I passed the halfway point of my Asylum two days ago. And on that day, a close friend asked me if I was also halfway with what I had set out to do.
My answer? Yes and no.
It’s been a painfully exhilirating 45 days. I’ve shut out and thrown out lots of things that I deemed unneccesary from my life. Some as a proof to myself that I am not addicted to those things and others as a refusal to conform to weaker and lower standards and expectations of myself. I have made huge progress in some areas, much more than I expected. And in others, I have made pathetic progress.
But what counts is that I am halfway the journey. And now that the pain is wearing off, now that I am comfortable with the journey itself, its highs and lows have evened out into something much better than I expected. And I am starting to enjoy the journey immensely, despite the fact that I know that the next phase is going to be be harder than anything I have done before, which means that this moment of peace is essentially as short-lived as it is useless.

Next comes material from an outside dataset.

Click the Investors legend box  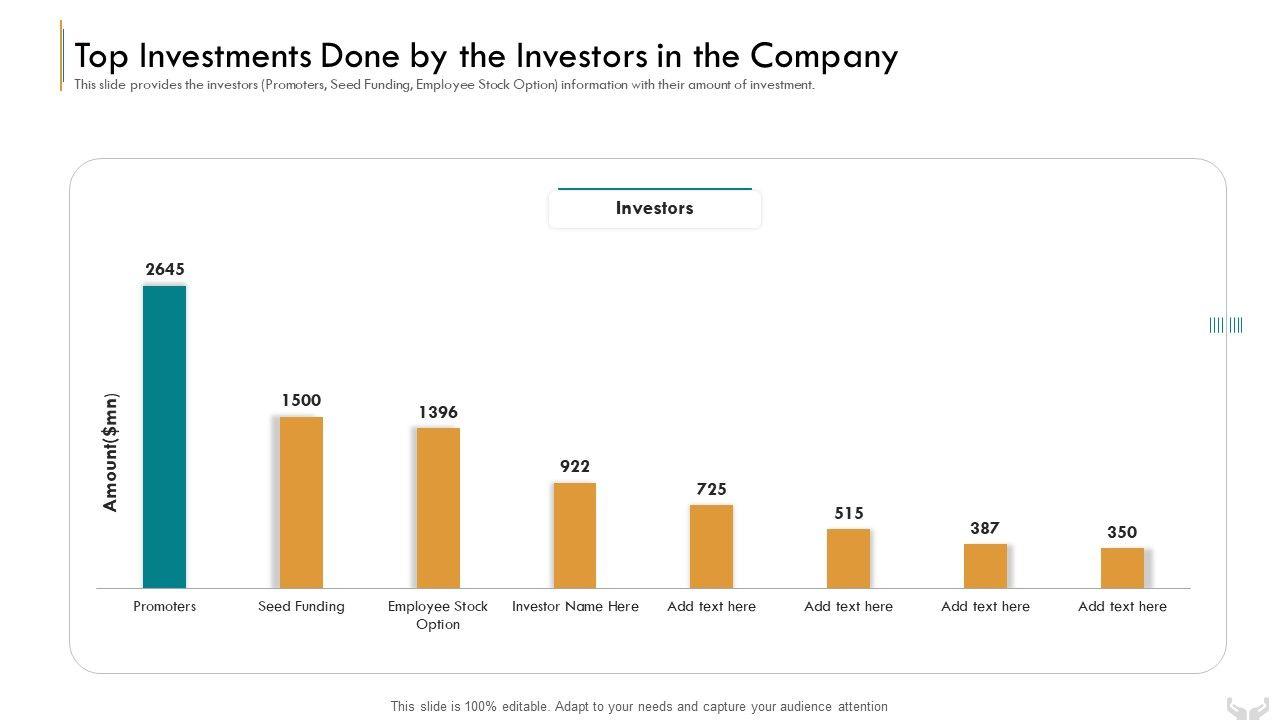pos(655,209)
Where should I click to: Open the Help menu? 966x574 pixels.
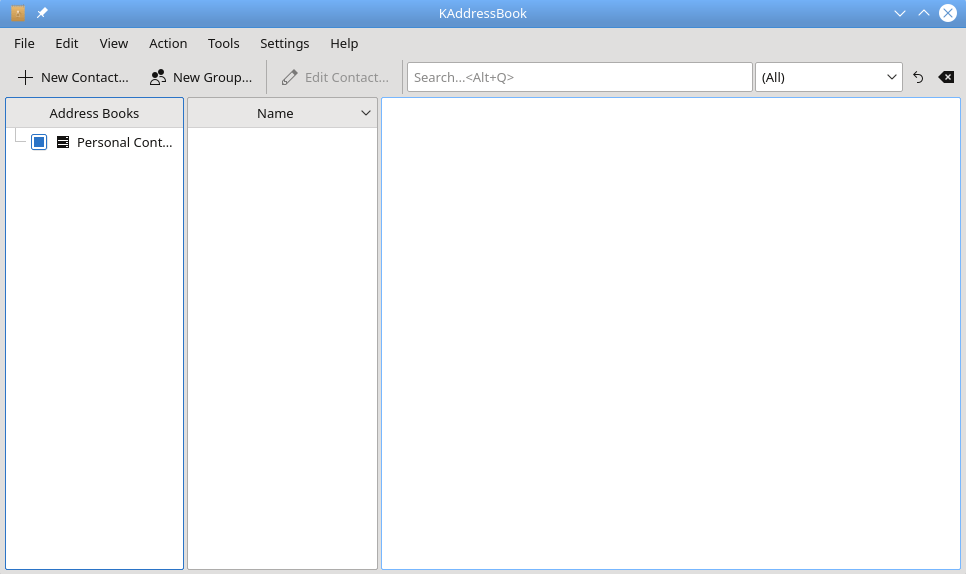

It is a beautiful view from here, this temporal chasm, where the infinite stretches out in all directions. And I like it enough that 90 days now seems small and petty. Perhaps I will push it to 120 or 150. Who knows…
Only time will tell.
The bottom line is, will this pay off? Will it eventually be worth it in the end? I don’t know. I’m just going with what I believe is the right thing for me to do right here, right now.
PS: Forgive the ambiguity of these Asylum posts. The details of what is going on are far too many and too intricate to even bother with a proper explanation. But hopefully, after I am done, the results will speak for themselves. If not.. oh well.
Happiness is like a butterfly.
The more you chase it, the more it eludes you.
But if you turn your attention to other things,
It comes and sits softly on your shoulder.